Het Grondwettelijk Hof overwoog in zijn arrest nr. 30/2013 d.d. 7 maart 2013 dat bij het uitwerken van een wettelijke regeling inzake afstamming aan de rechters de mogelijkheid geboden moet worden om in concreto een afweging te maken tussen de belangen van de verschillende betrokken personen, op gevaar af anders een maatregel te nemen die niet evenredig zou zijn met de nagestreefde wettige doelstellingen;
Het Grondwettelijk Hof is van oordeel dat zowel artikel 22bis, vierde lid Gw. als artikel 3, 1. IVRK de rechtscolleges verplichten om in de eerste plaats het belang van het kind in aanmerking te nemen in de procedures die op het kind betrekking hebben, waaronder de procedures m.b.t. het vaststellen van zijn afstamming vallen;
Het Grondwettelijk Hof overweegt dat hoewel het belang van het kind een primordiaal karakter heeft, het daarom nog geen absoluut karakter heeft, maar dat bij de afweging van de verschillende op het spel staande belangen, het belang van het kind een bijzondere plaats inneemt door het feit dat het de zwakke partij is in de familiale relatie;
Het Grondwettelijk Hof benadrukt evenwel dat die bijzondere plaats van het belang van het kind geenszins toelaat om met de belangen van de andere in het geding zijnde partijen geen rekening te houden (B.9. en B.10.);
Het Grondwettelijk Hof heeft nadien een gelijkaardige overweging heeft gemaakt in arrest nr. 139/2013;
Het Grondwettelijk Hof concludeert in deze arresten dan ook dat, door te bepalen dat de rechter de vordering slechts afwijst indien de vaststelling van de afstamming “kennelijk strijdig is met de belangen van het kind”, artikel 332quinquies, § 2, eerste lid BW, in die zin geïnterpreteerd dat het de rechter slechts een marginale toetsing van het belang van het kind toestaat, een schending inhoudt van artikel 22bis, vierde lid Gw. [in samenhang gelezen met artikel 3, 1. IVRK];
Het Grondwettelijk Hof heeft met gelijkaardige overwegingen als in arrest nr. 30/2013 in de arresten nrs. 101/2015 en 102/2015 gezegd dat door te bepalen dat de familierechtbank de erkenning slechts kan weigeren als ze “kennelijk” strijdig is met de belangen van het kind, (ook) artikel 329bis, § 2, derde lid BW, in die zin geïnterpreteerd dat het de familierechtbank slechts een marginale toetsing van het belang van het kind toestaat, artikel 22bis, vierde lid Gw. schendt.
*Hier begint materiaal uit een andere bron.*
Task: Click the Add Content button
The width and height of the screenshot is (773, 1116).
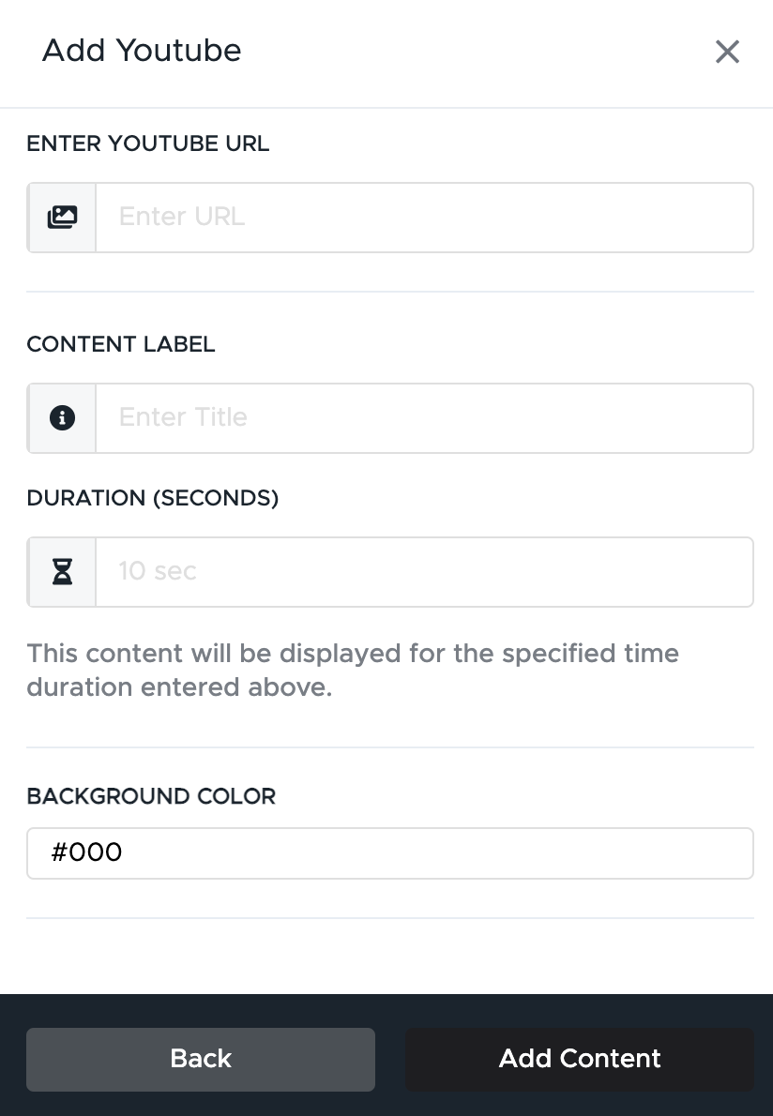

Ingevolge deze arresten van het Grondwettelijk Hof moeten de familierechters in een procedure tot machtiging om een minderjarig kind te erkennen tegen de wil in van de moeder en/of van het kind dat ouder is dan 12 jaar, een volledige toetsing van de belangen van het kind doorvoeren in plaats van een slechts marginale toetsing;
Dit houdt in dat niet langer enkel en alleen een ernstig gevaar voor het kind of een totale onverschilligheid voor het kind in hoofde van de genetische vader in rekening gebracht mag worden om diens vordering af te wijzen, zonder nochtans in het andere uiterste te mogen vervallen door het belang van het kind in abstracto voorrang te verlenen;
Het vereiste onderzoek moet nog steeds beperkt blijven tot een negatieve invulling van het belang van het betrokken kind, namelijk: “worden zijn belangen geschaad als zijn vaderlijke afstamming komt vast te staan”;
De wet vereist geenszins dat het kind een positief resultaat te verwachten heeft bij het vaststellen van zijn vaderlijke afstamming, en dat deze invalshoek niet gewijzigd is door de aangehaalde arresten van het Grondwettelijk Hof.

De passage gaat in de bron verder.